Kuzey Kore gerilimi öncesinde Türkiye’deki nükleer silahlar ve F16’ların durumu
Lessons in Extended Deterrence: Why the Status of Turkish F-16s Doesn’t Matter
Posted on April 3, 2013 by aaronstein1
In response to North Korea’s bellicose threats, the United States has been parading a bevy of nuclear dual capable aircraft near the Korean peninsula. Both the B-52 and the B-2 have a nuclear role and would, in the event of a nuclear conflict, likely use air launched nuclear cruise missiles against targets in North Korea.

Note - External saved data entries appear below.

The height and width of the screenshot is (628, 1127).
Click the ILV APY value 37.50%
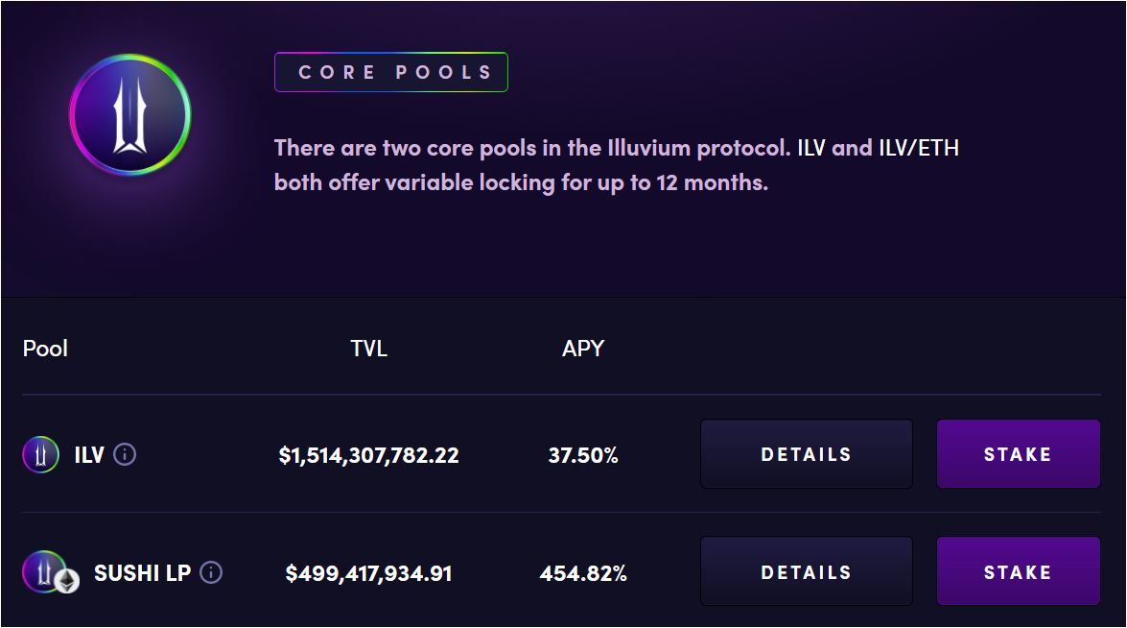(583, 455)
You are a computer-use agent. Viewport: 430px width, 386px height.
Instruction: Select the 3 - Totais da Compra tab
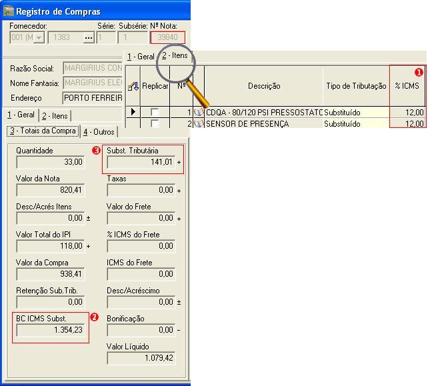pos(42,131)
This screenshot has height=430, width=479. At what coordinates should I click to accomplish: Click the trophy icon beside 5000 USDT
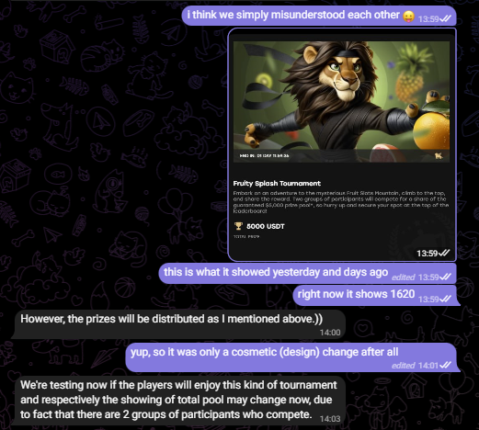pos(238,226)
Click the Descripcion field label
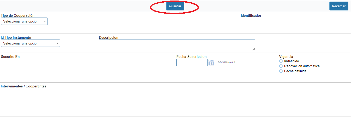This screenshot has height=117, width=351. point(109,38)
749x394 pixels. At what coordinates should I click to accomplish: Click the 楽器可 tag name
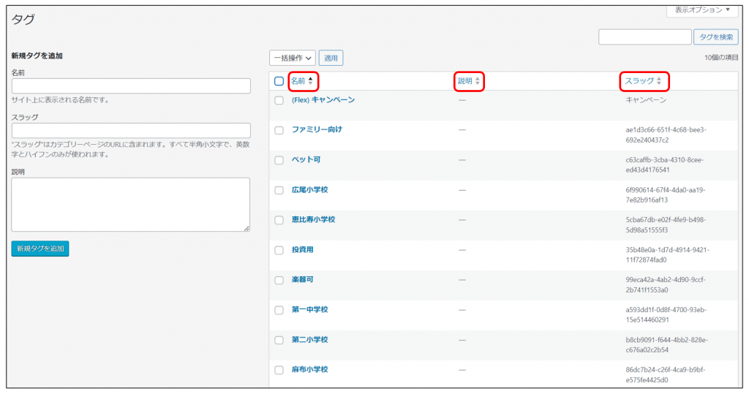302,280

The F-22, which is on “static display” in South Korea, would, according to the aviationist, “probably escort the big bombers during the opening stages of an eventual campaign (after the rain of cruise missiles that would wipe out most of North Korea’s air defenses…), their role could not be limited to providing air superiority (to be easily and quickly achieved considered the status of the geriatric North Korean Air Force and its obsolete Migs): as demonstrated in last year’s Exercise Chimichanga,the F-22 has the ability to play a dual role in the same mission: HVAAE (High Value Air Asset Escort) and air-to-surface.”
While the actual threat of conflict on the Korean peninsula is low, the American show of force sheds lights on the lengths Washington will go to demonstrate its commitment to use nuclear weapons in defense of an ally covered by its nuclear umbrella. Washington’s actions, as has been noted by many others, is a show force meant to demonstrate its commitment to extended deterrence. In other words, Washington is signaling its readiness to push the button. (It is also trying to deter an ROK nuclear weapons program, but I am not really going to talk about that – I will leave that for better informed Korean experts.)

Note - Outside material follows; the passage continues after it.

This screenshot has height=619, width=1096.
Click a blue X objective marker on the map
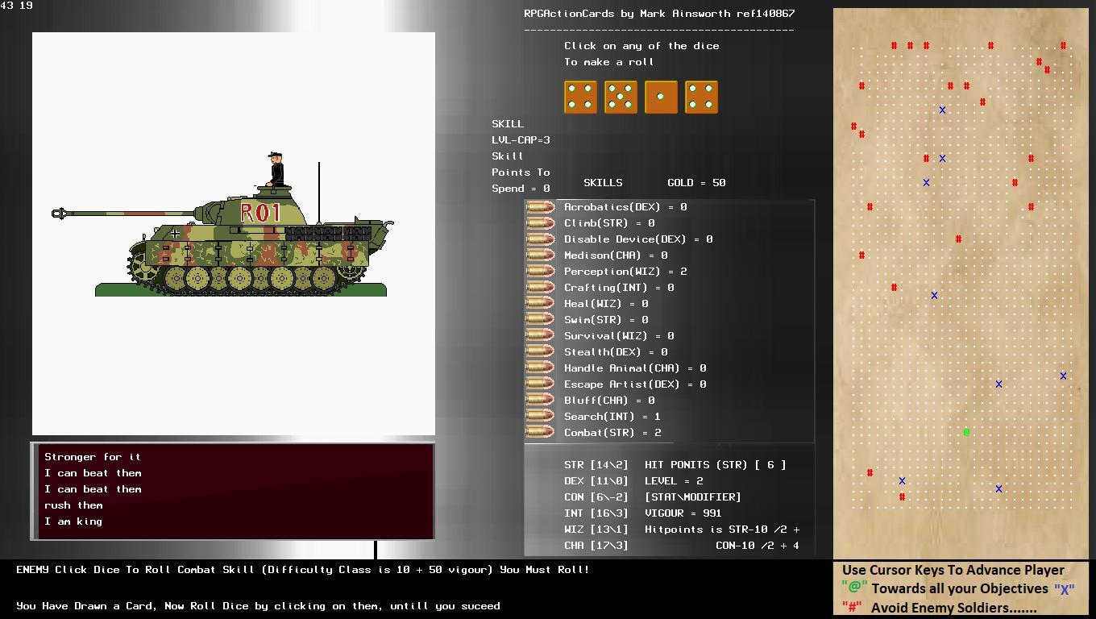point(941,109)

Anyways, the signaling is important for the Turkish leadership in Ankara. Turkey, as regular readers of the blog are well aware, is home to ~65 American nuclear weapons. [From an EDAM issue brief I wrote about Turkey and Tactical Nuclear Weapons] According to Robert Norris and Hans Kristensen, 50 bombs are slated for delivery by U.S. aircraft, but do to basing restrictions American dual capable aircraft (DCA) are not stationed permanently in Turkey. If the order were given for the release of NATO nuclear weapons, American aircraft would first have to be flown to Incirlik from another European base and armed before finally flying on to their targets. The other bombs are reserved for delivery by Turkish dual capable F-16s. However, there are conflicting reports about the status of Turkey’s nuclear fighter-bombers. According to General Ergin Celasin (ret.), the former Commander of the Turkish Air Force, “The Turkish air force’s role in NATO’s nuclear contingency plans came to an end with the withdrawal of nuclear weapons in the 1990s from the Air Force units that were deployed in several air bases in Turkey.”
However, Norris and Kristensen cite Pentagon sources who say that Turkey’s current fleet of nuclear capable F-16s are receiving a “stop gap” modification to carry the B-61-12. Reports indicate that Turkey’s nuclear capable combat aircraft no longer train for nuclear missions. In the past, the air force’s dual capable aircraft trained for nuclear missions and were certified to carry out nuclear strikes. Turkish aircraft reportedly now only train as non-nuclear escort aircraft for NATO’s nuclear fighter wings. However, NATO has made clear that it does not foresee any scenario that would require the rapid use of nuclear weapons, which raises a number of unanswered questions about Turkey’s current nuclear posture. In any future scenario that might call for the use of nuclear weapons, the return of American DCAs and the re-certification of Turkish DCAs would likely be an important signal to a potential adversary.* [snip]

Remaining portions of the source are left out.